▶ Problem to work on: Transcribe all of the listing below in full.
_ _ _ _ _ _ _
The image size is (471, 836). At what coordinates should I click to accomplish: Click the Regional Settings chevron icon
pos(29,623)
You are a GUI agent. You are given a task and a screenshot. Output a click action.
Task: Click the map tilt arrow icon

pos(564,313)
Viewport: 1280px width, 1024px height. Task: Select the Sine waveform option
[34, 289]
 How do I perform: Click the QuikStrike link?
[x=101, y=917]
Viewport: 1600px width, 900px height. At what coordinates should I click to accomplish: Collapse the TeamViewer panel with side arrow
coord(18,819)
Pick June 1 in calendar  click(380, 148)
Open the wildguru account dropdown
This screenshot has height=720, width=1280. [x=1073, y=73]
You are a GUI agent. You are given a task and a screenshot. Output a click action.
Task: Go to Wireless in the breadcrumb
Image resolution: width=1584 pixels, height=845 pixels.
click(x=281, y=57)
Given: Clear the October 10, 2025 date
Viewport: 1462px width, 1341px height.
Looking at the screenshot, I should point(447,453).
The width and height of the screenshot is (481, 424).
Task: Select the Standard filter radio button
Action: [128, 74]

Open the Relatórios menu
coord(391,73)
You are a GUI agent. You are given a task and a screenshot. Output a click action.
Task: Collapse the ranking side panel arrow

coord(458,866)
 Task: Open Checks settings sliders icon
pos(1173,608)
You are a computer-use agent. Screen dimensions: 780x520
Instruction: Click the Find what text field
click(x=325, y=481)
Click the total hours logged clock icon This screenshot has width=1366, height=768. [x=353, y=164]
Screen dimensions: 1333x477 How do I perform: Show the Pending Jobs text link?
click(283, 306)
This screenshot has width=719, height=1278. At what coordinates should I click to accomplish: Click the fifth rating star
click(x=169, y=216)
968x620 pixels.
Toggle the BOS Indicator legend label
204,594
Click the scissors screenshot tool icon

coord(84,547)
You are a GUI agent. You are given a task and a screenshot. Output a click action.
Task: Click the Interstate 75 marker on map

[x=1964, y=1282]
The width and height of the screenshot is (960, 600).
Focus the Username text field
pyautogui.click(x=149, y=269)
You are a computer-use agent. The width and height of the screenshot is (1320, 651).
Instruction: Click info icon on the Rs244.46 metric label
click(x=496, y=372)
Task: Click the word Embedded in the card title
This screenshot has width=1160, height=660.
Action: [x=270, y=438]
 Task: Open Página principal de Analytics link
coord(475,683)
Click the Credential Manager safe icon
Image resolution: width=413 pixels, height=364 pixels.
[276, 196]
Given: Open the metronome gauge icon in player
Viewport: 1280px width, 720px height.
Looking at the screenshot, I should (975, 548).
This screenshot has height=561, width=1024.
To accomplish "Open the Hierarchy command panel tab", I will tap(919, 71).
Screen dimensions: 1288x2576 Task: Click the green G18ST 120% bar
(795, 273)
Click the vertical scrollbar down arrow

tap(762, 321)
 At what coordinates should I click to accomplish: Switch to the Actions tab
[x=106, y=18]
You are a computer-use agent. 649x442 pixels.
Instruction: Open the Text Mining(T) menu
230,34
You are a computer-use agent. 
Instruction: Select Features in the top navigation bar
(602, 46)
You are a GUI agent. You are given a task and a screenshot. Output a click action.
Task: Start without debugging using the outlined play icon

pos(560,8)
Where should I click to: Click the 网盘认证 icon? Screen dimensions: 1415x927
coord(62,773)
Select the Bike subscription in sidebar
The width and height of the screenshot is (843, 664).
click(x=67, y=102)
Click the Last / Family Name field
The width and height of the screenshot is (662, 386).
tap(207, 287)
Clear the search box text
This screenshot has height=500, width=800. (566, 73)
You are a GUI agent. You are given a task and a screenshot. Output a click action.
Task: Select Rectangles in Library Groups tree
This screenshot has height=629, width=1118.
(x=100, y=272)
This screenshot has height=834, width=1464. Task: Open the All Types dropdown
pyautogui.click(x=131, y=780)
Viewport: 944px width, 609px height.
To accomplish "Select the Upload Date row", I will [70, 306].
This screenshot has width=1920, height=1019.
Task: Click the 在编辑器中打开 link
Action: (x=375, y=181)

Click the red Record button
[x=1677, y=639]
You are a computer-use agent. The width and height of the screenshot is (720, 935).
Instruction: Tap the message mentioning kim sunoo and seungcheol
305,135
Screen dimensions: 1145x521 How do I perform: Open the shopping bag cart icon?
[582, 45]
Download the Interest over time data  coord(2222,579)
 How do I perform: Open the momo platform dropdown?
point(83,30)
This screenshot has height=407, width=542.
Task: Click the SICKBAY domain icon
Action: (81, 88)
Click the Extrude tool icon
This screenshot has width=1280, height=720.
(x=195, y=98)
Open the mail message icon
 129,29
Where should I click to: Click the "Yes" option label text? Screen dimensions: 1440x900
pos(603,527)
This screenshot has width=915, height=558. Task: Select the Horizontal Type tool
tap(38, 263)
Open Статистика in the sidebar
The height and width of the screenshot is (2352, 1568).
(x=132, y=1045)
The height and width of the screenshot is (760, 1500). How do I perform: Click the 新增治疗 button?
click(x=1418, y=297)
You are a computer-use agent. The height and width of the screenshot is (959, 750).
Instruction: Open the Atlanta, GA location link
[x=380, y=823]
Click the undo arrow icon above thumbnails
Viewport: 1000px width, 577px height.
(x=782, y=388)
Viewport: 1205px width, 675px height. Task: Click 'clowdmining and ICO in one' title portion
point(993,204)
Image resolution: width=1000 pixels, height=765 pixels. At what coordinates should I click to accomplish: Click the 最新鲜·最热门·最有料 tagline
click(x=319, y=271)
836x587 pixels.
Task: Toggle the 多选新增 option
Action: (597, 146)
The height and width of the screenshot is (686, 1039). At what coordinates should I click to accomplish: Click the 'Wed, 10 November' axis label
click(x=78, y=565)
_ _ _ _ _ _ _
▶ Response area:
The image size is (471, 836). At what coordinates should I click to accomplish: Click the Regional Settings chevron icon
pos(29,623)
You are a GUI agent. You are given a task and a screenshot. Output a click action.
Task: Click the map tilt arrow icon

pos(564,313)
Viewport: 1280px width, 1024px height. Task: Select the Sine waveform option
[34, 289]
 How do I perform: Click the QuikStrike link?
[x=101, y=917]
Viewport: 1600px width, 900px height. At what coordinates should I click to accomplish: Collapse the TeamViewer panel with side arrow
coord(18,819)
Pick June 1 in calendar  click(380, 148)
Open the wildguru account dropdown
This screenshot has height=720, width=1280. [x=1073, y=73]
You are a GUI agent. You are given a task and a screenshot. Output a click action.
Task: Go to Wireless in the breadcrumb
Image resolution: width=1584 pixels, height=845 pixels.
click(x=281, y=57)
Given: Clear the October 10, 2025 date
Viewport: 1462px width, 1341px height.
Looking at the screenshot, I should point(447,453).
The width and height of the screenshot is (481, 424).
Task: Select the Standard filter radio button
Action: [128, 74]

Open the Relatórios menu
coord(391,73)
You are a GUI agent. You are given a task and a screenshot. Output a click action.
Task: Collapse the ranking side panel arrow

coord(458,866)
 Task: Open Checks settings sliders icon
pos(1173,608)
You are a computer-use agent. Screen dimensions: 780x520
Instruction: Click the Find what text field
click(x=325, y=481)
Click the total hours logged clock icon This screenshot has width=1366, height=768. [x=353, y=164]
Screen dimensions: 1333x477 How do I perform: Show the Pending Jobs text link?
click(283, 306)
This screenshot has width=719, height=1278. At what coordinates should I click to accomplish: Click the fifth rating star
click(x=169, y=216)
968x620 pixels.
Toggle the BOS Indicator legend label
204,594
Click the scissors screenshot tool icon

coord(84,547)
You are a GUI agent. You are given a task and a screenshot. Output a click action.
Task: Click the Interstate 75 marker on map

[x=1964, y=1282]
The width and height of the screenshot is (960, 600).
Focus the Username text field
pyautogui.click(x=149, y=269)
You are a computer-use agent. The width and height of the screenshot is (1320, 651).
Instruction: Click info icon on the Rs244.46 metric label
click(x=496, y=372)
Task: Click the word Embedded in the card title
This screenshot has width=1160, height=660.
Action: [x=270, y=438]
 Task: Open Página principal de Analytics link
coord(475,683)
Click the Credential Manager safe icon
Image resolution: width=413 pixels, height=364 pixels.
[276, 196]
Given: Open the metronome gauge icon in player
Viewport: 1280px width, 720px height.
Looking at the screenshot, I should (975, 548).
This screenshot has height=561, width=1024.
To accomplish "Open the Hierarchy command panel tab", I will tap(919, 71).
Screen dimensions: 1288x2576 Task: Click the green G18ST 120% bar
(795, 273)
Click the vertical scrollbar down arrow

tap(762, 321)
 At what coordinates should I click to accomplish: Switch to the Actions tab
[x=106, y=18]
You are a computer-use agent. 649x442 pixels.
Instruction: Open the Text Mining(T) menu
230,34
You are a computer-use agent. 
Instruction: Select Features in the top navigation bar
(602, 46)
You are a GUI agent. You are given a task and a screenshot. Output a click action.
Task: Start without debugging using the outlined play icon

pos(560,8)
Where should I click to: Click the 网盘认证 icon? Screen dimensions: 1415x927
coord(62,773)
Select the Bike subscription in sidebar
The width and height of the screenshot is (843, 664).
click(x=67, y=102)
Click the Last / Family Name field
The width and height of the screenshot is (662, 386).
tap(207, 287)
Clear the search box text
This screenshot has height=500, width=800. (566, 73)
You are a GUI agent. You are given a task and a screenshot. Output a click action.
Task: Select Rectangles in Library Groups tree
This screenshot has height=629, width=1118.
(x=100, y=272)
This screenshot has height=834, width=1464. Task: Open the All Types dropdown
pyautogui.click(x=131, y=780)
Viewport: 944px width, 609px height.
To accomplish "Select the Upload Date row", I will [70, 306].
This screenshot has width=1920, height=1019.
Task: Click the 在编辑器中打开 link
Action: (x=375, y=181)

Click the red Record button
[x=1677, y=639]
You are a computer-use agent. The width and height of the screenshot is (720, 935).
Instruction: Tap the message mentioning kim sunoo and seungcheol
305,135
Screen dimensions: 1145x521 How do I perform: Open the shopping bag cart icon?
[582, 45]
Download the Interest over time data  coord(2222,579)
 How do I perform: Open the momo platform dropdown?
point(83,30)
This screenshot has height=407, width=542.
Task: Click the SICKBAY domain icon
Action: (81, 88)
Click the Extrude tool icon
This screenshot has width=1280, height=720.
(x=195, y=98)
Open the mail message icon
 129,29
Where should I click to: Click the "Yes" option label text? Screen dimensions: 1440x900
pos(603,527)
This screenshot has width=915, height=558. Task: Select the Horizontal Type tool
tap(38, 263)
Open Статистика in the sidebar
The height and width of the screenshot is (2352, 1568).
(x=132, y=1045)
The height and width of the screenshot is (760, 1500). How do I perform: Click the 新增治疗 button?
click(x=1418, y=297)
You are a computer-use agent. The height and width of the screenshot is (959, 750).
Instruction: Open the Atlanta, GA location link
[x=380, y=823]
Click the undo arrow icon above thumbnails
Viewport: 1000px width, 577px height.
(x=782, y=388)
Viewport: 1205px width, 675px height. Task: Click 'clowdmining and ICO in one' title portion
point(993,204)
Image resolution: width=1000 pixels, height=765 pixels. At what coordinates should I click to accomplish: Click the 最新鲜·最热门·最有料 tagline
click(x=319, y=271)
836x587 pixels.
Task: Toggle the 多选新增 option
Action: (597, 146)
The height and width of the screenshot is (686, 1039). At what coordinates should I click to accomplish: Click the 'Wed, 10 November' axis label
click(x=78, y=565)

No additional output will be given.